■ What the task asks ■
The answer must be every record below, reproduced exactly.

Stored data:
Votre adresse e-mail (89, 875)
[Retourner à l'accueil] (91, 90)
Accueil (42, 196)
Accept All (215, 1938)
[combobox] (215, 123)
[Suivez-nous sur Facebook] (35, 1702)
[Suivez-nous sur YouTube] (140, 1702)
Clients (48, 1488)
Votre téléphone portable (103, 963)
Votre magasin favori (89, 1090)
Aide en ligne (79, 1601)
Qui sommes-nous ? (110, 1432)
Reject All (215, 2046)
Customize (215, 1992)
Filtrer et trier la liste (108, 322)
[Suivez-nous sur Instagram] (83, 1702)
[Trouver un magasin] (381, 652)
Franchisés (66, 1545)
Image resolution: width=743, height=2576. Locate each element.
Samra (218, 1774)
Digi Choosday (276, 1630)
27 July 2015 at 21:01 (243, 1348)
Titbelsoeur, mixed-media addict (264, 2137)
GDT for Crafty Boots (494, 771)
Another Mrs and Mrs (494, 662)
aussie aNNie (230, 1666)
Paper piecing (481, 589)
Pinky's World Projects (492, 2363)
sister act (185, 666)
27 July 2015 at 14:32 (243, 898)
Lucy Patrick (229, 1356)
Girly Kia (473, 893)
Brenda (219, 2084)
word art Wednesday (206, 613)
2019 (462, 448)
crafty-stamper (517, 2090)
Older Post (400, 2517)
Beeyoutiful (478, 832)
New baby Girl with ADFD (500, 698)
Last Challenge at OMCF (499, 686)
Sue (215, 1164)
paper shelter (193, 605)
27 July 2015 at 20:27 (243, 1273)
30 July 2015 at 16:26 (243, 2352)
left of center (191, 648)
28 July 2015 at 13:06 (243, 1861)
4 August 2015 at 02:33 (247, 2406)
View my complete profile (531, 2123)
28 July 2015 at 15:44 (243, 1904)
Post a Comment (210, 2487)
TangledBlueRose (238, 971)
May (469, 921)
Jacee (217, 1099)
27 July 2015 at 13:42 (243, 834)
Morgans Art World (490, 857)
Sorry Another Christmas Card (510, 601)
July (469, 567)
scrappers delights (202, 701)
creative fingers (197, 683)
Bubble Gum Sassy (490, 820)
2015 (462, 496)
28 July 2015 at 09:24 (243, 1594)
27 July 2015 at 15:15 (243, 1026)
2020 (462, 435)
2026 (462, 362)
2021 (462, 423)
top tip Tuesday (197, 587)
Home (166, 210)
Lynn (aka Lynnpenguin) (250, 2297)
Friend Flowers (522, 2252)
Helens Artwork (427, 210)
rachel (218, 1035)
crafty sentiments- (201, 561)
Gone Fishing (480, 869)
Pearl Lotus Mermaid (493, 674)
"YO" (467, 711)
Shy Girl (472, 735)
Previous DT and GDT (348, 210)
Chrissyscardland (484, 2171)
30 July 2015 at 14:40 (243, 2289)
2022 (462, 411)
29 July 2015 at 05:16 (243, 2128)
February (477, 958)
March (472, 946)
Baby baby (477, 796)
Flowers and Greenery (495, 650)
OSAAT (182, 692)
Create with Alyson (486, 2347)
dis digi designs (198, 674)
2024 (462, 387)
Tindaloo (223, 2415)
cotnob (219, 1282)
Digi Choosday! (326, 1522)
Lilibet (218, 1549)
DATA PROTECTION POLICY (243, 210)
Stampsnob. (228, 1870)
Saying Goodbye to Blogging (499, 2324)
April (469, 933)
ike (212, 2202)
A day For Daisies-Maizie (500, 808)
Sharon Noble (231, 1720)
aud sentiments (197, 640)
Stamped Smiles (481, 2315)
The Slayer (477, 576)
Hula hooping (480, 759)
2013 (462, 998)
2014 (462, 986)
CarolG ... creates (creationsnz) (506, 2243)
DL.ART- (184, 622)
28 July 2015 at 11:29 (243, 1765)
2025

■ Solution to this task ■
Votre adresse e-mail (89, 875)
[Retourner à l'accueil] (91, 90)
Accueil (42, 196)
Accept All (215, 1938)
[combobox] (215, 123)
[Suivez-nous sur Facebook] (35, 1702)
[Suivez-nous sur YouTube] (140, 1702)
Clients (48, 1488)
Votre téléphone portable (103, 963)
Votre magasin favori (89, 1090)
Aide en ligne (79, 1601)
Qui sommes-nous ? (110, 1432)
Reject All (215, 2046)
Customize (215, 1992)
Filtrer et trier la liste (108, 322)
[Suivez-nous sur Instagram] (83, 1702)
[Trouver un magasin] (381, 652)
Franchisés (66, 1545)
Image resolution: width=743, height=2576. Locate each element.
Samra (218, 1774)
Digi Choosday (276, 1630)
27 July 2015 at 21:01 (243, 1348)
Titbelsoeur, mixed-media addict (264, 2137)
GDT for Crafty Boots (494, 771)
Another Mrs and Mrs (494, 662)
aussie aNNie (230, 1666)
Paper piecing (481, 589)
Pinky's World Projects (492, 2363)
sister act (185, 666)
27 July 2015 at 14:32 (243, 898)
Lucy Patrick (229, 1356)
Girly Kia (473, 893)
Brenda (219, 2084)
word art Wednesday (206, 613)
2019 (462, 448)
crafty-stamper (517, 2090)
Older Post (400, 2517)
Beeyoutiful (478, 832)
New baby Girl with ADFD (500, 698)
Last Challenge at OMCF (499, 686)
Sue (215, 1164)
paper shelter (193, 605)
27 July 2015 at 20:27 (243, 1273)
30 July 2015 at 16:26 (243, 2352)
left of center (191, 648)
28 July 2015 at 13:06 (243, 1861)
4 August 2015 at 02:33 (247, 2406)
View my complete profile (531, 2123)
28 July 2015 at 15:44 (243, 1904)
Post a Comment (210, 2487)
TangledBlueRose (238, 971)
May (469, 921)
Jacee (217, 1099)
27 July 2015 at 13:42 (243, 834)
Morgans Art World (490, 857)
Sorry Another Christmas Card (510, 601)
July (469, 567)
scrappers delights (202, 701)
creative fingers (197, 683)
Bubble Gum Sassy (490, 820)
2015 (462, 496)
28 July 2015 at 09:24 (243, 1594)
27 July 2015 at 15:15 (243, 1026)
2020 (462, 435)
2026 (462, 362)
2021 (462, 423)
top tip Tuesday (197, 587)
Home (166, 210)
Lynn (aka Lynnpenguin) (250, 2297)
Friend Flowers (522, 2252)
Helens Artwork (427, 210)
rachel (218, 1035)
crafty sentiments- (201, 561)
Gone Fishing (480, 869)
Pearl Lotus Mermaid (493, 674)
"YO" (467, 711)
Shy Girl (472, 735)
Previous DT and GDT (348, 210)
Chrissyscardland (484, 2171)
30 July 2015 at 14:40 (243, 2289)
2022 (462, 411)
29 July 2015 at 05:16 (243, 2128)
February (477, 958)
March (472, 946)
Baby baby (477, 796)
Flowers and Greenery (495, 650)
OSAAT (182, 692)
Create with Alyson (486, 2347)
dis digi designs (198, 674)
2024 (462, 387)
Tindaloo (223, 2415)
cotnob (219, 1282)
Digi Choosday! (326, 1522)
Lilibet (218, 1549)
DATA PROTECTION POLICY (243, 210)
Stampsnob. (228, 1870)
Saying Goodbye to Blogging (499, 2324)
April (469, 933)
ike (212, 2202)
A day For Daisies-Maizie (500, 808)
Sharon Noble (231, 1720)
aud sentiments (197, 640)
Stamped Smiles (481, 2315)
The Slayer (477, 576)
Hula hooping (480, 759)
2013 (462, 998)
2014 (462, 986)
CarolG ... creates (creationsnz) (506, 2243)
DL.ART- (184, 622)
28 July 2015 at 11:29 (243, 1765)
2025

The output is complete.